A mi madre la debieron internar cuando le descendió el oxígeno; no sucedió. No le tomaron siquiera bien la temperatura ni le dieron un buen analisis de la radiografía. Minimizaron algo para una paciente de riesgo.
Demasiadas falencias en el sistema de salud ahora para detenerme a analizar. Pero refleja lo que le espera al país en los próximos meses.
Días después de todo aquello, ya en el hospital con oxígeno, la intubaron sin decirnos nada, sin que nos llamaran para avisar de tamaña decisión. Al otro día tras mis intensos llamados me comunicaron que había sido traslada a otro piso. Se pasaban la pelota de mano en mano y nadie se hacía responsable. Dijeron finalmente que se habían comunicado en la noche, pero ni mi hermana ni yo habíamos recibido llamado alguno, de más decir que estuvimos alerta a toda comunicación. Mentían, se notaba.

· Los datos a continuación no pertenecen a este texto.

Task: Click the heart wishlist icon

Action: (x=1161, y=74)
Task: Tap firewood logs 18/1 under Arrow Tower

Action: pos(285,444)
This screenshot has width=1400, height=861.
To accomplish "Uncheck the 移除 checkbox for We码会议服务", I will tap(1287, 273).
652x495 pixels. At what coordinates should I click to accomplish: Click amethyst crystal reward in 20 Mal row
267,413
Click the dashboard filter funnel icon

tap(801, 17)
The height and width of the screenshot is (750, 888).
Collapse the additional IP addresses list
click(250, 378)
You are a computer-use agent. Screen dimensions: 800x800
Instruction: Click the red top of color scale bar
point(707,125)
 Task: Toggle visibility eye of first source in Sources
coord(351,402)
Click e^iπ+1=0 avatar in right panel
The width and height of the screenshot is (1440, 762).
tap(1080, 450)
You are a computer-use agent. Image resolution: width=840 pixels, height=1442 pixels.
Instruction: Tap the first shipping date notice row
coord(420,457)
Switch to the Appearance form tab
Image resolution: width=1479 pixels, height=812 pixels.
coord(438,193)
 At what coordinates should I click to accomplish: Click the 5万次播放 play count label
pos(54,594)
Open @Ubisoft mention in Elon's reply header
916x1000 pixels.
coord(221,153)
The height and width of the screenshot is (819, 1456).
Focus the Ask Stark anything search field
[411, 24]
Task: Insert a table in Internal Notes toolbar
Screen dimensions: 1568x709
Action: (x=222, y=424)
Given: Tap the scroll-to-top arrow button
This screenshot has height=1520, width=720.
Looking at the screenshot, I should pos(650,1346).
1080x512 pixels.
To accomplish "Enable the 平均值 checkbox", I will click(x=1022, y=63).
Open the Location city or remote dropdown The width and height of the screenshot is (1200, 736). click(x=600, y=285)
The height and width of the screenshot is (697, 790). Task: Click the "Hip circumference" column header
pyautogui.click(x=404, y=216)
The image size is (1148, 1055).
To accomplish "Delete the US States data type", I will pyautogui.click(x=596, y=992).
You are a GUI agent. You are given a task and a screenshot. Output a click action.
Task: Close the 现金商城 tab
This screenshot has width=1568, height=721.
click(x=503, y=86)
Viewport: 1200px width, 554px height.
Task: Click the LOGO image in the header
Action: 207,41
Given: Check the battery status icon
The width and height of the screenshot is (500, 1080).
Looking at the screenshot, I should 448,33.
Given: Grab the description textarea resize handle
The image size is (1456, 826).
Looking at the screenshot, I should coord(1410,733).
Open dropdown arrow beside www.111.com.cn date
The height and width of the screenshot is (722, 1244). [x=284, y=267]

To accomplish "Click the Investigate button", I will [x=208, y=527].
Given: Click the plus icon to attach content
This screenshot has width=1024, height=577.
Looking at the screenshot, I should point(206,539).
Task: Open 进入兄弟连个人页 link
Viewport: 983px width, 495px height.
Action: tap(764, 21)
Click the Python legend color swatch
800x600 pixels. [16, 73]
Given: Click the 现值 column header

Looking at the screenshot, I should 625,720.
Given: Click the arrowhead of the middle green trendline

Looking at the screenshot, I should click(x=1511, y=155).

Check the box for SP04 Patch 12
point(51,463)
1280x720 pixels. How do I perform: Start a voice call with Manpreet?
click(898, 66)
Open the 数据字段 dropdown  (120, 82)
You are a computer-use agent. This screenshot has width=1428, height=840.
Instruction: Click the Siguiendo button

Pero así es el Hospital Español, y que encima, días después, la pérfida suerte – que no existe – dio en que se clausurara cuando estaba intubada mi madre. Eso ya habla todo al respecto de cuán bajo está el sistema de salud en argentina. No me cansaré de repetirlo. El dinero se destinó a trenes aéreos y puentes y nada a la vida humana. Vale más el paisajismo y un pedazo de concreto que la materia humana.
Tengo infinitas quejas para el sistema de salud, para ese hospital, y para lo que sucedió. Y también lo que le pasó a mi padre en otro hospital, aun más horrendo, donde temió que le robaran en plena noche internado (es lo que le dijeron los enfermeros, que se cuide de que no le roben).
De verdad, quiero buscar con todas mis ganas un responsable, ir por él, masacrarlo y que sufra como mi madre. Los políticos son unos buenos candidatos. Pero busco algo inalcanzable. Es luchar contra molinos de viento. La muerte siempre es absurda. Y se da, ahora o en un futuro próximo, pero se da.
Y tal vez, el único responsable de no tener la verdad, de que las respuestas tan ansiadas le hayan esquivado por tanto tiempo soy yo.
Y sin embargo, creo que jamás me esquivaron las respuestas y son estas las que tenemos, las que intuimos, las que hacía que en el medioevo los cementerios estuvieran fuera de la ciudad, los muertos bien lejos de los vivos, y los temas macabros que surgieron en el pasado, esas representaciones horrendas en pinturas, esculturas y literatura sobre el cuerpo humano en descomposición: no representaban el miedo a la muerte, ni el asco o la repulsión, sino algo infinitamente más triste: el fracaso de la especie humana por ser inmortal.
Pienso que si tuviera esas dichosas respuestas, si existieran, si realmente pensara que existe otra vida además de esta y que al morir vamos a otro lado mejor, más justo y divino, la paz me inundaría y entendería que todo obedece a un plan, un plan divino y deformado, pero un plan a fin de cuentas.
Sin embargo, todo lo encontrado en estos 44 años me dice lo contrario. Somos seres que se conducen hacia la muerte. La muerte es esa oscuridad a la que el nacimiento nos arrancó y a donde volveremos cuando fallezcamos. Esa es la única verdad entre tantas mentiras. Porque, como dice Jankelevitch: la fe en la vida eterna se detiene, pero la muerte continúa.
Siempre he sido hombre más de letras que de diálogos, por eso me despido ahora de mi madre con este escrito, y le digo lo que no pude decirle, que aunque sea vacuo y solo repetido para mi mismo, ya que ella no está y no me oirá jamás, quisiera que sepa que deja en la historia de mi vida ese vacío que no habrá de llenarse jamás. ¡Adios mamá!